Input rows:
****************************************
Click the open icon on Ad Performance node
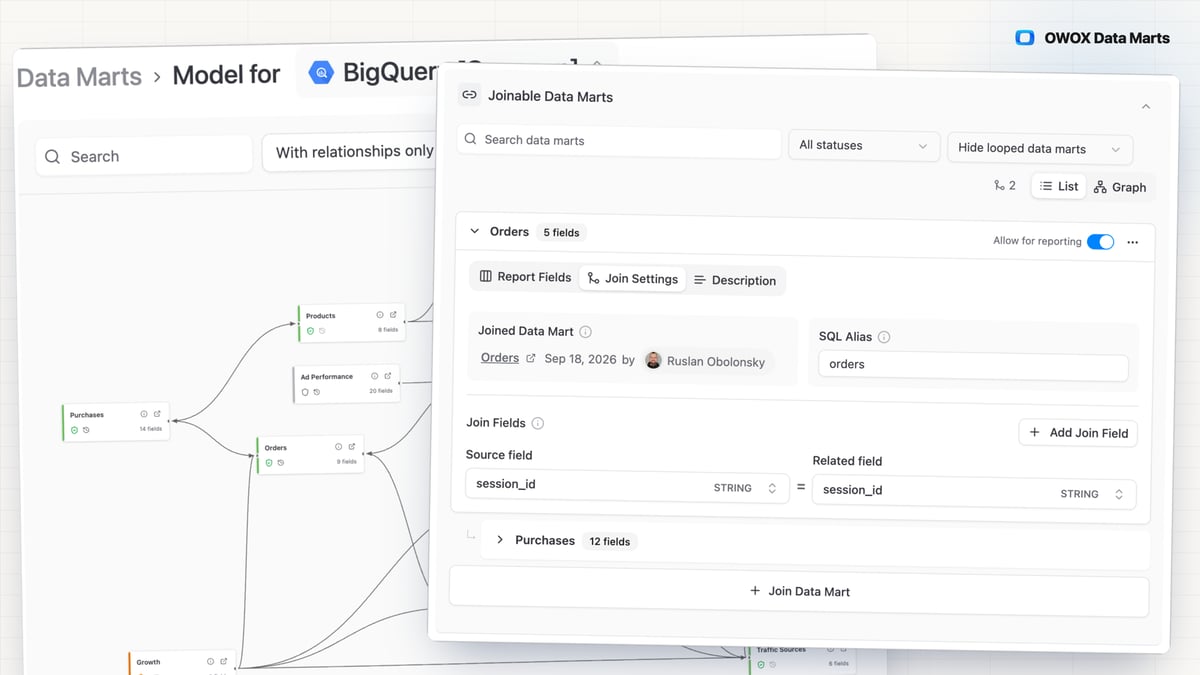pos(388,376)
****************************************
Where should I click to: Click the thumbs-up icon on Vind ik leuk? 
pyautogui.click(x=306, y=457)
****************************************
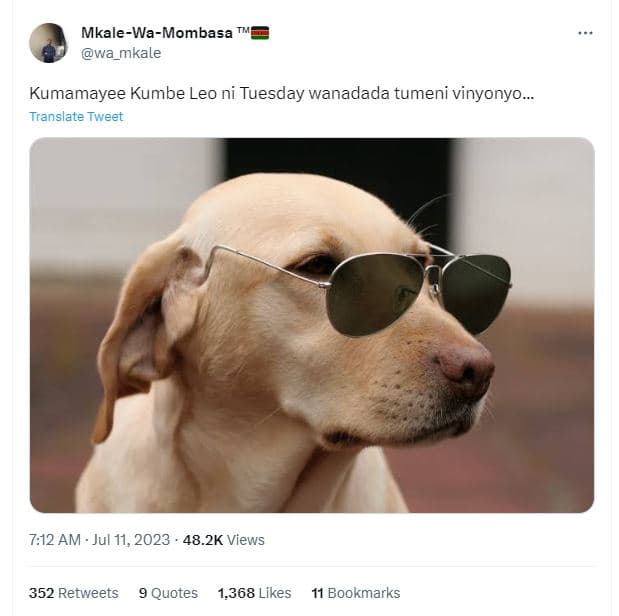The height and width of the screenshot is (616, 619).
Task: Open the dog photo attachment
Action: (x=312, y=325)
****************************************
Brief: Print the records, starting with the line that contains "Where should I" and ending with the line that contains "pyautogui.click(x=306, y=457)", both lines included.

The solution:
Where should I click to: Click the thumbs-up icon on Vind ik leuk? 
pyautogui.click(x=306, y=457)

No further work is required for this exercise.